Box-Cox transformation based state-space modeling as a unified prognostic framework for degradation linearization and RUL prediction enhancement

Remaining useful life (RUL) prediction is a core of prognostics and health management (PHM), which is beneficial to arranging preventive maintenance and avoiding sudden equipment breakdown. Accurate modeling of various degradation data and appropriate data preprocessing are important prerequisites for precise RUL prediction. Practically, nonlinear degradation data will increase the difficulty of degradation modeling, thereby affecting RUL prediction accuracy. In currently existing research, data linearization using Box-Cox transformation (BCT) is often treated as a separate data preprocessing step and its integration with prognostic modeling is seldom considered and reported. This paper considers the integration of BCT with state-space modeling as a unified prognostic framework to effectively linearize degradation data and thus simplify degradation modeling and enhance RUL prediction accuracy.
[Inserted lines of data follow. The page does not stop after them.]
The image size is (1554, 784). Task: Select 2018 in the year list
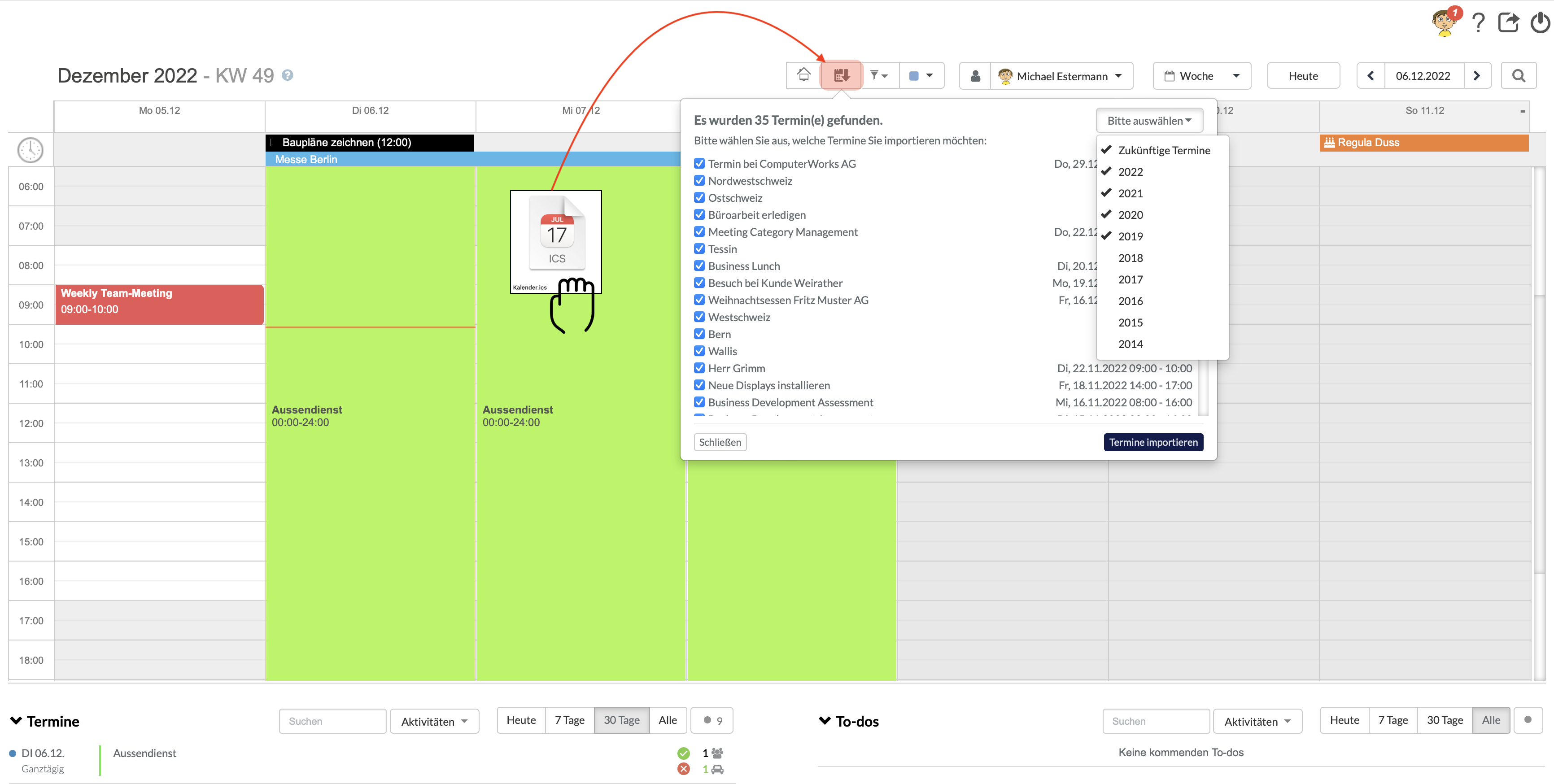click(1130, 258)
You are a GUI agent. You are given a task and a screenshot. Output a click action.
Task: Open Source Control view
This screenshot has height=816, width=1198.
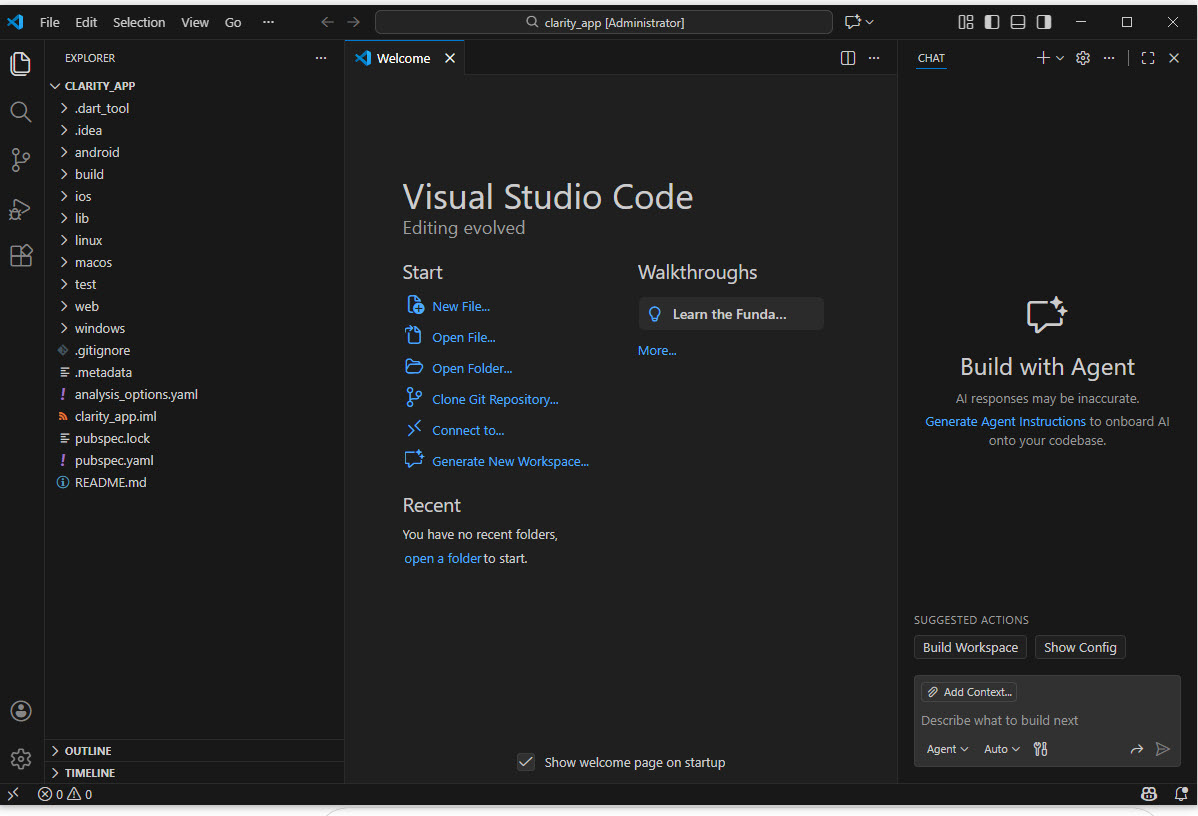[x=21, y=159]

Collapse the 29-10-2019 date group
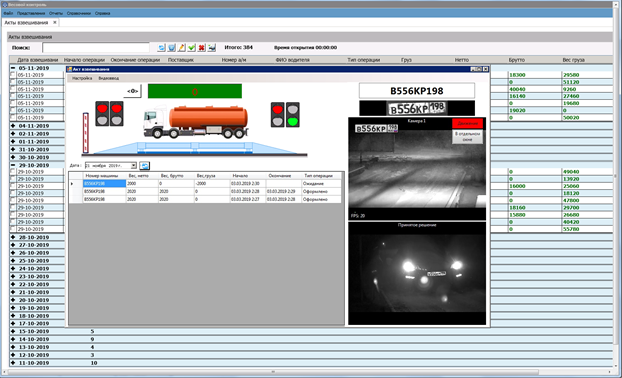[x=13, y=165]
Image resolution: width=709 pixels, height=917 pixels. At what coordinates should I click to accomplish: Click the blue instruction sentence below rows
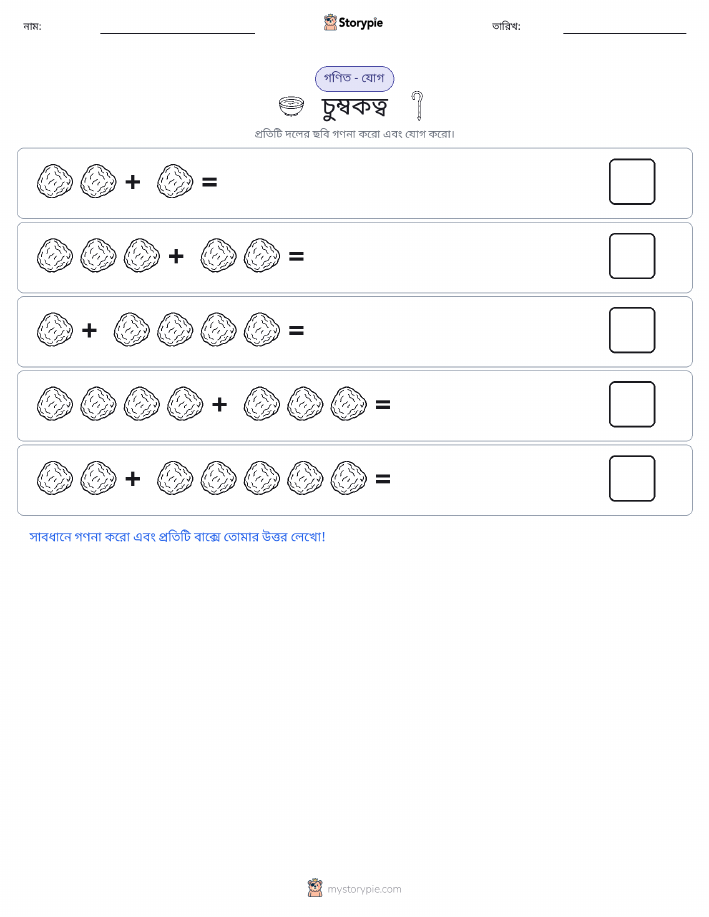pyautogui.click(x=177, y=536)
The proposed unified prognostic framework is validated by using both simulated data and experimental gearbox degradation data. Experimental results demonstrate that the proposed unified prognostic framework exhibits excellent performance in degradation data linearization and RUL prediction enhancement. Moreover, comparisons with a recently advanced prognostic method based on BCT and Bayesian model parameters updating demonstrate the superiority of the integration of BCT with state-space modeling for achieving higher RUL prediction accuracy and less prediction errors.